§ **Aim of the task**
Note how many lines in these entries contain "will", and reply with that number alone.

§ **Material for this exercise**

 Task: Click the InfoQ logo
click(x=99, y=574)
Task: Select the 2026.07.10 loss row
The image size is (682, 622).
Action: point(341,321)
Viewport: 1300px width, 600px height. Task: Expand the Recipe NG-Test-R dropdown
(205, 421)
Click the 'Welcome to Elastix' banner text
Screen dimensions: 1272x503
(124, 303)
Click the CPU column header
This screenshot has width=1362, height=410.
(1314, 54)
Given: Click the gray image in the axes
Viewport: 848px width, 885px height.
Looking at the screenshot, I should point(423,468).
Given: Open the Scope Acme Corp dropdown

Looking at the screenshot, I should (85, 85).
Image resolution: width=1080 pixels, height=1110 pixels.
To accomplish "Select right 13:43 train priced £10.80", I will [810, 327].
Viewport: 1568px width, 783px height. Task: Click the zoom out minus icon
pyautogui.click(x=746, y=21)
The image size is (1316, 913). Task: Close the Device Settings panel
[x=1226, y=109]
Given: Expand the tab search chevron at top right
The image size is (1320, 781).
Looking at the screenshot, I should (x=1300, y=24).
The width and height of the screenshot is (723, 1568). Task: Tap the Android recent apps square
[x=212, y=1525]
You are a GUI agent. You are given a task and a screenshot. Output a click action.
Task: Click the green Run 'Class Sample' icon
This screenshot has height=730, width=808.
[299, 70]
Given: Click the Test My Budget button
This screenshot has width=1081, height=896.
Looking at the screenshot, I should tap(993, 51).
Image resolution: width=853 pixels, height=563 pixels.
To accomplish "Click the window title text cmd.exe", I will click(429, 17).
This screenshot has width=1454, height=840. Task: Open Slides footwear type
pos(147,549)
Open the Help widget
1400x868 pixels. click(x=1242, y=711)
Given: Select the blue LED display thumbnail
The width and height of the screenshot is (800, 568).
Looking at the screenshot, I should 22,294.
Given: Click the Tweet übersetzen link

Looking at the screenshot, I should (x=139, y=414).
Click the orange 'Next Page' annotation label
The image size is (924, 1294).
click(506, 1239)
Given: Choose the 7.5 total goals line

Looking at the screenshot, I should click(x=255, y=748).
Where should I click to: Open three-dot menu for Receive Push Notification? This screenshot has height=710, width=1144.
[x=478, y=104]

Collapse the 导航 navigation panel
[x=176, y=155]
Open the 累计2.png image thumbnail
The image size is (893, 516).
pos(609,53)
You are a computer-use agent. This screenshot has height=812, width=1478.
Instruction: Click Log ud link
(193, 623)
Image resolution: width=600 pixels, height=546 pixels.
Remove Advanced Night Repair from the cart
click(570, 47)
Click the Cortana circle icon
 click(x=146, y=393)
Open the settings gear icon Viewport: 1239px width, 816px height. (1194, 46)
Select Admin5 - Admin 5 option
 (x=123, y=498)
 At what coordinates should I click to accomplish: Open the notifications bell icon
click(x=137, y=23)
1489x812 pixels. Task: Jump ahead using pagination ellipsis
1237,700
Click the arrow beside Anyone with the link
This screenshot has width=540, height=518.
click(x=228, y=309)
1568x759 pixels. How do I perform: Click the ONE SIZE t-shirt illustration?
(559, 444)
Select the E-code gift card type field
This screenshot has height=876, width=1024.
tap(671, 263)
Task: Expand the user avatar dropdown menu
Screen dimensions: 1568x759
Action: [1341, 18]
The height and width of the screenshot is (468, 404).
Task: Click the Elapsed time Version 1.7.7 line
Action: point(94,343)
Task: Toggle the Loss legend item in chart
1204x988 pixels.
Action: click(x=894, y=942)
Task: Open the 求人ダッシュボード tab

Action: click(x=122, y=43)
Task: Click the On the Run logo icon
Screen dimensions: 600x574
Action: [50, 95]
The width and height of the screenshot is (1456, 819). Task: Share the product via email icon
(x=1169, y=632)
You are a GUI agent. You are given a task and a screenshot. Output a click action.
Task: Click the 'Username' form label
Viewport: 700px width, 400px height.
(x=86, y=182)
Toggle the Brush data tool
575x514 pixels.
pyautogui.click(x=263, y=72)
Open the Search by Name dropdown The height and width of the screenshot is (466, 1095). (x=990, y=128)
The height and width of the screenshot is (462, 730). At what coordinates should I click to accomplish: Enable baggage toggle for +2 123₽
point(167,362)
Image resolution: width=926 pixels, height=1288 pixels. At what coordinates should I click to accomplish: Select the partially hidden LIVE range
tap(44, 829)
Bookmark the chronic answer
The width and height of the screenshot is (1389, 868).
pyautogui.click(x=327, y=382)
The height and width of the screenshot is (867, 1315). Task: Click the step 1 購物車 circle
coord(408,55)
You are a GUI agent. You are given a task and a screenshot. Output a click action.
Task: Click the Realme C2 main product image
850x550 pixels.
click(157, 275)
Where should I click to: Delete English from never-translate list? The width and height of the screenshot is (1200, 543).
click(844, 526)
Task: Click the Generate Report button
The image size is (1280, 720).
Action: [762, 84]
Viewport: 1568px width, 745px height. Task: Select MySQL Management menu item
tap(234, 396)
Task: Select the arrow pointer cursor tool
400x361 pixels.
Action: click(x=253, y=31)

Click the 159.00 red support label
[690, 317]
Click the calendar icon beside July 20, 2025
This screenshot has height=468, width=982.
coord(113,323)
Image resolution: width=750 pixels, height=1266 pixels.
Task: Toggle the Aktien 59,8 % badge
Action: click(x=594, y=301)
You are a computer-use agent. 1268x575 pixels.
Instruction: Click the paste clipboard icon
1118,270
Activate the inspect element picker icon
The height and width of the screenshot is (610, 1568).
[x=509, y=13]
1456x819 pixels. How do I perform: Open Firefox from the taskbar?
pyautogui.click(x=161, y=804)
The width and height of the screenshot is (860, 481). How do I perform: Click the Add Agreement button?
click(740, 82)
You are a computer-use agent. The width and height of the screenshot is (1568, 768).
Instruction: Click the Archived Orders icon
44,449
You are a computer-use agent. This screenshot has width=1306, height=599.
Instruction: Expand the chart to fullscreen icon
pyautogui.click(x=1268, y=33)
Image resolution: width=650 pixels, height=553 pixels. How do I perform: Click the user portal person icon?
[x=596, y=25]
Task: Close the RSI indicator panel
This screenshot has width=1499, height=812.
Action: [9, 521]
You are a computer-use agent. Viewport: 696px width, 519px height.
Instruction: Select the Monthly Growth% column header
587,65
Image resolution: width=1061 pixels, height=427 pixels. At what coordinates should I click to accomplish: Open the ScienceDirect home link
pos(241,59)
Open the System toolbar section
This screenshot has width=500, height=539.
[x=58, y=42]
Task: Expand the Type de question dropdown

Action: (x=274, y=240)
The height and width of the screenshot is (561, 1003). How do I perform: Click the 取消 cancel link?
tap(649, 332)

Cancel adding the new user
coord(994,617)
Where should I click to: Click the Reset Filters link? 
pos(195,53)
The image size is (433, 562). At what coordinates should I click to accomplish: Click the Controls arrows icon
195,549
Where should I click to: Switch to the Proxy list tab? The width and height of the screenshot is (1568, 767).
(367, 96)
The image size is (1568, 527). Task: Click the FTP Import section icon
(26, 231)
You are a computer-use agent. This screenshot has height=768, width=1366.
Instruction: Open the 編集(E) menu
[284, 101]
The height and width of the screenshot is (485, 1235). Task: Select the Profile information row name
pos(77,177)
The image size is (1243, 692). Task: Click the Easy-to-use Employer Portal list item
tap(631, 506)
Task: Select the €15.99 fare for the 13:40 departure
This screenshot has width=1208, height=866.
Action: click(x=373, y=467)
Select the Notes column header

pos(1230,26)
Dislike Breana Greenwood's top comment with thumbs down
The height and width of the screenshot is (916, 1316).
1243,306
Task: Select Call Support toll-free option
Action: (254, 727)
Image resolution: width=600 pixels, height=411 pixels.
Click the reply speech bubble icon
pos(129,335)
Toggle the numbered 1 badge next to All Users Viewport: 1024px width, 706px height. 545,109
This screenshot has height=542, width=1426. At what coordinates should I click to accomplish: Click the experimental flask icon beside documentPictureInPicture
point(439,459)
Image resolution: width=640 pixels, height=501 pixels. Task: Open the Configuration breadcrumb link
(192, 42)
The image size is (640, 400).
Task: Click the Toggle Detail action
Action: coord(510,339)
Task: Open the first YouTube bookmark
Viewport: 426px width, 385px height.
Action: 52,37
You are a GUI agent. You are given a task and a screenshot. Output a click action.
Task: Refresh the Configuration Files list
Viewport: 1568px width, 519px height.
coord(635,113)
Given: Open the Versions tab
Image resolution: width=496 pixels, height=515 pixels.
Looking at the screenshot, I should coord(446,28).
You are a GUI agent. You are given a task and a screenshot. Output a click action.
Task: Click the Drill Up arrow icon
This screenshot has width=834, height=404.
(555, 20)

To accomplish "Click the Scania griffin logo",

§ **Result of the task**
2